=== The problem ===
Every entry in the listing below has to be given again exactly.

(Records to use Opens)

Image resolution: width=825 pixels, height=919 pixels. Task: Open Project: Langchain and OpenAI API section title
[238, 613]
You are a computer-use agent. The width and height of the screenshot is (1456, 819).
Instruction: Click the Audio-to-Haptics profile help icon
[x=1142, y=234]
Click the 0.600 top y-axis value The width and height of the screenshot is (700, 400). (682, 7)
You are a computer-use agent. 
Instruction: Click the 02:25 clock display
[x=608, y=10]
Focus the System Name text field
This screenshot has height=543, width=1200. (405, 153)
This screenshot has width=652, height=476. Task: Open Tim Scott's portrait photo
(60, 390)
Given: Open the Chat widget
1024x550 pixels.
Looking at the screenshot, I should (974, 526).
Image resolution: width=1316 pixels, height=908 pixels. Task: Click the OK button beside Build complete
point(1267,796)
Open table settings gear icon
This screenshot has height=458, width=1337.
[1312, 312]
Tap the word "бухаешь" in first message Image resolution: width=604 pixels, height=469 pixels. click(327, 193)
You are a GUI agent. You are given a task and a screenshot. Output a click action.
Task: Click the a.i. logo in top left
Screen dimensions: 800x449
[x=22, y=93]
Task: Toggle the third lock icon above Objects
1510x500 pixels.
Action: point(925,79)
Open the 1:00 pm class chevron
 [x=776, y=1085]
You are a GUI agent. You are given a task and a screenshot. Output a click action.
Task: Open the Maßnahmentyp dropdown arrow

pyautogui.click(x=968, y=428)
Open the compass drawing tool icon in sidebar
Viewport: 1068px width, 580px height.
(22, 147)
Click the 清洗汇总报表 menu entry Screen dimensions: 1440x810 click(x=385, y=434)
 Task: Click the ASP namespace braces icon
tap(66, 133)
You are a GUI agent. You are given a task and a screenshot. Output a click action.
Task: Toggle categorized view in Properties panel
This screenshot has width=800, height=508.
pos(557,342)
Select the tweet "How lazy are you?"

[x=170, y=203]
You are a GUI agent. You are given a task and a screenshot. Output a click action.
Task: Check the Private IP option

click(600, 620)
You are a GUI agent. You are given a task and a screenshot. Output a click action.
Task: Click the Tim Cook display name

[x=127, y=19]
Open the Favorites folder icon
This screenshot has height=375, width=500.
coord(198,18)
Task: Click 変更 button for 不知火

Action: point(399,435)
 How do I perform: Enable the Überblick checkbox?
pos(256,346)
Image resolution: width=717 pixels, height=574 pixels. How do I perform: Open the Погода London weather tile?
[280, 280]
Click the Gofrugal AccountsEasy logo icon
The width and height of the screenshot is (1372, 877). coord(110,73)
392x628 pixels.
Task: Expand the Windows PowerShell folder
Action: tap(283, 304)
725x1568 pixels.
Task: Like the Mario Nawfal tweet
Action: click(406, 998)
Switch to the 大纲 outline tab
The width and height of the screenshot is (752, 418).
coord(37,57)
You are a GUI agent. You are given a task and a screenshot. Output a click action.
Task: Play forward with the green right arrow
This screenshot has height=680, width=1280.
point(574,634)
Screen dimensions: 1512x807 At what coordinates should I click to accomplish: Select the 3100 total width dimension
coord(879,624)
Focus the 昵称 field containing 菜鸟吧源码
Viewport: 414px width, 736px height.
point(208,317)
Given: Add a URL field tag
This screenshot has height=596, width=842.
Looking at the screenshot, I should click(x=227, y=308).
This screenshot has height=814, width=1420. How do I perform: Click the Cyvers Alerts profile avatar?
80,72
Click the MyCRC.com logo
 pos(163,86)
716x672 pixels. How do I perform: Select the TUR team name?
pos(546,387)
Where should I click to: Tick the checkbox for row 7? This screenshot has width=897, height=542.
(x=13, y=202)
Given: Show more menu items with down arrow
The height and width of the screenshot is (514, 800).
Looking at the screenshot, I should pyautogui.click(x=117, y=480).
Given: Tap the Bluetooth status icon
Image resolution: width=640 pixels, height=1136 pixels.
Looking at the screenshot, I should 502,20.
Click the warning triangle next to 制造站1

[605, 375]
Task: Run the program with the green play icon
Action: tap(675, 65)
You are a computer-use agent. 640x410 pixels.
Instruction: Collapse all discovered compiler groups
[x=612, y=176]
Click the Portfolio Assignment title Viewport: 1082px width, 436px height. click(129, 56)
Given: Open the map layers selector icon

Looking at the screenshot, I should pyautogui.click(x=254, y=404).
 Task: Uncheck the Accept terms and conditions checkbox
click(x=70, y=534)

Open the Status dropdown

(Records to use Closes)

=== Problem solution ===
Image resolution: width=825 pixels, height=919 pixels. Task: Open Project: Langchain and OpenAI API section title
[238, 613]
You are a computer-use agent. The width and height of the screenshot is (1456, 819).
Instruction: Click the Audio-to-Haptics profile help icon
[x=1142, y=234]
Click the 0.600 top y-axis value The width and height of the screenshot is (700, 400). (682, 7)
You are a computer-use agent. 
Instruction: Click the 02:25 clock display
[x=608, y=10]
Focus the System Name text field
This screenshot has height=543, width=1200. (405, 153)
This screenshot has width=652, height=476. Task: Open Tim Scott's portrait photo
(60, 390)
Given: Open the Chat widget
1024x550 pixels.
Looking at the screenshot, I should (974, 526).
Image resolution: width=1316 pixels, height=908 pixels. Task: Click the OK button beside Build complete
point(1267,796)
Open table settings gear icon
This screenshot has height=458, width=1337.
[1312, 312]
Tap the word "бухаешь" in first message Image resolution: width=604 pixels, height=469 pixels. click(327, 193)
You are a GUI agent. You are given a task and a screenshot. Output a click action.
Task: Click the a.i. logo in top left
Screen dimensions: 800x449
[x=22, y=93]
Task: Toggle the third lock icon above Objects
1510x500 pixels.
Action: point(925,79)
Open the 1:00 pm class chevron
 [x=776, y=1085]
You are a GUI agent. You are given a task and a screenshot. Output a click action.
Task: Open the Maßnahmentyp dropdown arrow

pyautogui.click(x=968, y=428)
Open the compass drawing tool icon in sidebar
Viewport: 1068px width, 580px height.
(22, 147)
Click the 清洗汇总报表 menu entry Screen dimensions: 1440x810 click(x=385, y=434)
 Task: Click the ASP namespace braces icon
tap(66, 133)
You are a GUI agent. You are given a task and a screenshot. Output a click action.
Task: Toggle categorized view in Properties panel
This screenshot has width=800, height=508.
pos(557,342)
Select the tweet "How lazy are you?"

[x=170, y=203]
You are a GUI agent. You are given a task and a screenshot. Output a click action.
Task: Check the Private IP option

click(600, 620)
You are a GUI agent. You are given a task and a screenshot. Output a click action.
Task: Click the Tim Cook display name

[x=127, y=19]
Open the Favorites folder icon
This screenshot has height=375, width=500.
coord(198,18)
Task: Click 変更 button for 不知火

Action: point(399,435)
 How do I perform: Enable the Überblick checkbox?
pos(256,346)
Image resolution: width=717 pixels, height=574 pixels. How do I perform: Open the Погода London weather tile?
[280, 280]
Click the Gofrugal AccountsEasy logo icon
The width and height of the screenshot is (1372, 877). coord(110,73)
392x628 pixels.
Task: Expand the Windows PowerShell folder
Action: tap(283, 304)
725x1568 pixels.
Task: Like the Mario Nawfal tweet
Action: click(406, 998)
Switch to the 大纲 outline tab
The width and height of the screenshot is (752, 418).
coord(37,57)
You are a GUI agent. You are given a task and a screenshot. Output a click action.
Task: Play forward with the green right arrow
This screenshot has height=680, width=1280.
point(574,634)
Screen dimensions: 1512x807 At what coordinates should I click to accomplish: Select the 3100 total width dimension
coord(879,624)
Focus the 昵称 field containing 菜鸟吧源码
Viewport: 414px width, 736px height.
point(208,317)
Given: Add a URL field tag
This screenshot has height=596, width=842.
Looking at the screenshot, I should click(x=227, y=308).
This screenshot has height=814, width=1420. How do I perform: Click the Cyvers Alerts profile avatar?
80,72
Click the MyCRC.com logo
 pos(163,86)
716x672 pixels. How do I perform: Select the TUR team name?
pos(546,387)
Where should I click to: Tick the checkbox for row 7? This screenshot has width=897, height=542.
(x=13, y=202)
Given: Show more menu items with down arrow
The height and width of the screenshot is (514, 800).
Looking at the screenshot, I should pyautogui.click(x=117, y=480).
Given: Tap the Bluetooth status icon
Image resolution: width=640 pixels, height=1136 pixels.
Looking at the screenshot, I should 502,20.
Click the warning triangle next to 制造站1

[605, 375]
Task: Run the program with the green play icon
Action: tap(675, 65)
You are a computer-use agent. 640x410 pixels.
Instruction: Collapse all discovered compiler groups
[x=612, y=176]
Click the Portfolio Assignment title Viewport: 1082px width, 436px height. click(129, 56)
Given: Open the map layers selector icon

Looking at the screenshot, I should pyautogui.click(x=254, y=404).
 Task: Uncheck the Accept terms and conditions checkbox
click(x=70, y=534)

Open the Status dropdown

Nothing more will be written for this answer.